We’ve reported it cancelled and then rescheduled, but as our report yesterday suggested, the Yulin Summer Solstice Dog Eating Festival did in fact take place today, reports CNR China.
But as Yulin residents persist in continuing their tradition of eating dog meat and lychee on June 21, protests against their cultural tradition continues to mount.
Animal rights activists have descended upon the city, causing one dispute after another with local residents like the one that occurred this morning right in front of the Yulin government building (seen in pictures shown in this post).
READ: Yulin Dog Sellers Openly Taunt Dog Lovers: “Buy the Dog or it Dies!”
However, this difference of perspective continues with Yulin residents disagreeing among themselves on how the dog eating festival is working out for the city, reports Guangming Network.
Even though some dog sellers have been reported making a lucrative profit from the sale of dogs, others are complaining that the animal activists are disrupting their sales. At a remote location used for the slaughtering of dogs, one farmer complains about the interference from outsiders:
No one was able to sell them, and the dogs have all been brought back here. all that we can sell now is maybe ten to twenty dogs. Can’t sell any, you see, and I’m not willing to say because this is a farmer’s market, run by farmers. Between you and me, it’s not entirely legal.
At the Dongkou Market where the sale of dogs fetches a price of about RMB 34-36 per kilogram, a butcher also complains about the lack of business:
The dog eating festival is a busy season, but after two or three days, the business will die down. (However,) sales are down 80% from last year.

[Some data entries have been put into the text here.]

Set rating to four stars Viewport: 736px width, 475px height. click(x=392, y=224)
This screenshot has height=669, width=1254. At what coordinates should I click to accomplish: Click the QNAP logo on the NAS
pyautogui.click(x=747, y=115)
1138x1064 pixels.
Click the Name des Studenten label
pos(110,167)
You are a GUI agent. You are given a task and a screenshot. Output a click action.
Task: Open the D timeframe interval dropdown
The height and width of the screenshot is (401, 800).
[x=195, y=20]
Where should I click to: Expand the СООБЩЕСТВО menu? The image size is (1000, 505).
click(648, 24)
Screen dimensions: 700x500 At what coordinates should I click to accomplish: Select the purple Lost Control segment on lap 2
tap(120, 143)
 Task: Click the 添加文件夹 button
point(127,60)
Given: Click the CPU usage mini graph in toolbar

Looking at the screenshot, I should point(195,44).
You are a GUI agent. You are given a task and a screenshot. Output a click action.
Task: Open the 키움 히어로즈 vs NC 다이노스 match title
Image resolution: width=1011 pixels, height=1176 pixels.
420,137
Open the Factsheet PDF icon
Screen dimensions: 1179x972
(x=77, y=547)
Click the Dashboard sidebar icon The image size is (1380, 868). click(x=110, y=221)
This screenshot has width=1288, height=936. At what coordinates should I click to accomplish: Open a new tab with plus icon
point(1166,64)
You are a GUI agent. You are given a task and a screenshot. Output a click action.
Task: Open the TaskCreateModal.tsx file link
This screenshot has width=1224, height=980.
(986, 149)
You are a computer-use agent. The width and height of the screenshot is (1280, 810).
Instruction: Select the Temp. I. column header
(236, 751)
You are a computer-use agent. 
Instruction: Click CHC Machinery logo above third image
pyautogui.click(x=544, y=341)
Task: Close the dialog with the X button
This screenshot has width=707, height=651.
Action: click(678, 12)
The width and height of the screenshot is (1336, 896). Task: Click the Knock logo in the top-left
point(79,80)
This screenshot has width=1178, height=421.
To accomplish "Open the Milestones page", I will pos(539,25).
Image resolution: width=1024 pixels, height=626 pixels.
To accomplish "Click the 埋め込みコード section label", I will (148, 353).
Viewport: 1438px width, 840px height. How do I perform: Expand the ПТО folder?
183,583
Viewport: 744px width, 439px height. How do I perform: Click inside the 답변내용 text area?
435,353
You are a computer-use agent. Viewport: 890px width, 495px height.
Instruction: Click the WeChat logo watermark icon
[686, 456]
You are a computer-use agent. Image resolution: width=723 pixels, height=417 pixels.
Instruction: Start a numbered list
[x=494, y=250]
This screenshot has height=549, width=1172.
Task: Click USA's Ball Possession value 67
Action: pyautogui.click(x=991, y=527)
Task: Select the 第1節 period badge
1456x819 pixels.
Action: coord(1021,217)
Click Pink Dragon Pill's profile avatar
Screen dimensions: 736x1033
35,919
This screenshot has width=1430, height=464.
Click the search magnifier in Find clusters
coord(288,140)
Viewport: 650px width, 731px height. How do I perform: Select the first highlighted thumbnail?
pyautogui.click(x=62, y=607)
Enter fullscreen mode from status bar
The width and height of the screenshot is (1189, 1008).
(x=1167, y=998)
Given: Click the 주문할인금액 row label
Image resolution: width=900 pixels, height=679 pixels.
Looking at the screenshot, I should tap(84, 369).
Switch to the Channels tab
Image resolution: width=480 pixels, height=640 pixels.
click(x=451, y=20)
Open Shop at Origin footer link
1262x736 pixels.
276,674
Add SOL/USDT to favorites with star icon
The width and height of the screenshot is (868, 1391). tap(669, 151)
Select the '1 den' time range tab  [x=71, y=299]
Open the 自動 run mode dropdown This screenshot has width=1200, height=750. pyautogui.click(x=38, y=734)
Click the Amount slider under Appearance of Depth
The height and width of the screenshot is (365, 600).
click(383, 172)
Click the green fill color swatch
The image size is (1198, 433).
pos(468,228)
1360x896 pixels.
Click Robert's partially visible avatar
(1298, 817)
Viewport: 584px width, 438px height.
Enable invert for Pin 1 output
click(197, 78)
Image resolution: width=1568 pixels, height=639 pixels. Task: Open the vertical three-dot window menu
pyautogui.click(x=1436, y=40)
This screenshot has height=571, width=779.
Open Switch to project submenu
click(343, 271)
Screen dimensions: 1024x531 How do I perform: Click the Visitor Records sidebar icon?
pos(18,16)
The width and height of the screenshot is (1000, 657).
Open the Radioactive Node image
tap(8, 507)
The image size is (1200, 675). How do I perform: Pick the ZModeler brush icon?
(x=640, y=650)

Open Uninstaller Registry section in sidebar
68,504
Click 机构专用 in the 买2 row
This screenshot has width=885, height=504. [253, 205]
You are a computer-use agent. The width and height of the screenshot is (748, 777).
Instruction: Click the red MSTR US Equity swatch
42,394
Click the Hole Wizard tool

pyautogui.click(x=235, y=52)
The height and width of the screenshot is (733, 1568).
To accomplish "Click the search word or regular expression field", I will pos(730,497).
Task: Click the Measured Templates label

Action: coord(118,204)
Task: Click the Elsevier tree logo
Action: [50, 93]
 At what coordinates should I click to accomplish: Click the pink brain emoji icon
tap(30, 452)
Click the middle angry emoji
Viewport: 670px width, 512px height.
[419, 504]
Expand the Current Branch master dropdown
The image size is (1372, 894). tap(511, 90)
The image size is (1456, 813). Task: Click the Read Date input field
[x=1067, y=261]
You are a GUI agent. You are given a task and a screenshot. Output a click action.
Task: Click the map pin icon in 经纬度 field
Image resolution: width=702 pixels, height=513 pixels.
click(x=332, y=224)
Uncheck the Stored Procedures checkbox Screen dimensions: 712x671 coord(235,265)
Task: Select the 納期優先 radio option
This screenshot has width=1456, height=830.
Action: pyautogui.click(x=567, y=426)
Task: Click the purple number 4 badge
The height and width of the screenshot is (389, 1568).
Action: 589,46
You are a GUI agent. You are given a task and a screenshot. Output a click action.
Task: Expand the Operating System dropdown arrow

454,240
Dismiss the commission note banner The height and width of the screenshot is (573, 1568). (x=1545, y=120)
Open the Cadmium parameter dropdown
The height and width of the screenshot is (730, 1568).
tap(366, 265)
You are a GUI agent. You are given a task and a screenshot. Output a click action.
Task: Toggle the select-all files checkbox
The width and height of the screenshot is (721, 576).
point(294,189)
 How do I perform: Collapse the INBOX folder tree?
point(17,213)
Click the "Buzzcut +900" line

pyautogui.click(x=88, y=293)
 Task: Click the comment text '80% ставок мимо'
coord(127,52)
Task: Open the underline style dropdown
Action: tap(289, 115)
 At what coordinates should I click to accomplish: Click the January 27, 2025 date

Be that as it may, a big difference of opinion lies between the people that sell dog meat in Yulin and the ones that prepare it for customers to eat.
RELATED: Doctors In Yulin Told To Stay Away From Dog Eating Festival
Over on Jiangbin Road where many restaurants serve dog, many customers are seen dining on canine. Even though there have been many regulations passed that forbid the character “dog” from being displayed on restaurant signs and menus, and forbid restaurants from slaughtering dogs or displaying cooked dogs in public places, this appears to have no effect upon local restaurants.
One restaurant manager explained why:
People who eat dog meat all know (my store). I’ve been selling dog meat for 30 years now, and the people of Yulin all love to eat dog meat.
In fact, the restaurant manager suggests that protests against the dog eating festival will in fact encourage more people to eat dog meat:
They (the animal rights activists) came here last year, and now business is doing better than ever. They (animal rights activists) are here again, and now we can’t even handle all the business we’re getting; we can’t even keep up with the orders of dog meat we’re getting.
The restaurant manager goes on to say that there is a solution for people who want to eat dog, but don’t want any of the controversy that goes along with it:
Everyday we get people coming here to order takeaway.